The city hopes the money saved from cutting defense funding would go to helping local jurisdictions.

In typical Takoma Park style, the city dove into national politics on local level.

The Takoma Park City Council passed two resolutions pushing the U.S. Congress to cut military spending and address the indefinite detention provisions in the National Defense Authorization Act (NDAA).

"Revolutionary change starts at the bottom, not at the top," Councilman Fred Schultz at the council meeting. "That’s how all the big changes have come about. So, we shouldn’t be waiting on our senators or congressmen or president to do these things."

The city hopes the money saved from cutting defense funding would go to helping local jurisdictions.

"The city council urges the United States Congress to make major reductions in the Pentagon budget in a manner that does not harm the safety of our troops, with the savings invested in state and local needs so that the City of Takoma Park and other local jurisdictions can repair their deteriorating infrastructure, reverse budget cuts to education, health care, and other needs, and otherwise improve the welfare of their residents," The resolution to cut federal war spending reads.

United States military spending is higher than it has been since World War II, in inflation-adjusted dollars, and the Pentagon budget has more than doubled, in constant dollars, since 1998, according to Peace Action Montgomery. 

“The vast majority of the people of the U.S. are struggling to make ends meet. Money spent on wars, unnecessary weapons systems, and foreign military bases should instead be invested in our communities,” Takoma Park resident and Peace Action Montgomery activist Fran Pollner said.

The second resolution addressed the NDAA and its detention process.
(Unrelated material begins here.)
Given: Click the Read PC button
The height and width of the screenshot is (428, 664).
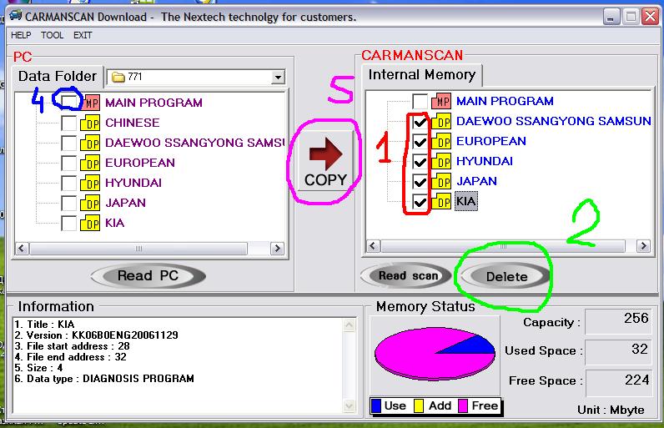Looking at the screenshot, I should (x=148, y=276).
"It is the sense of the City Council that the National Defense Authorization Act and the Authorization for Use of Military Force do not now, and should never, authorize the Armed Forces of the United States to investigate, arrest, detain, or try any person within the United States, or to militarily detain without charge or trial civilians not captured on any battlefield, and that Authorization for Use of Military Force expires upon the end of combat operations in Afghanistan by the Armed Forces of the United States," the resolution reads.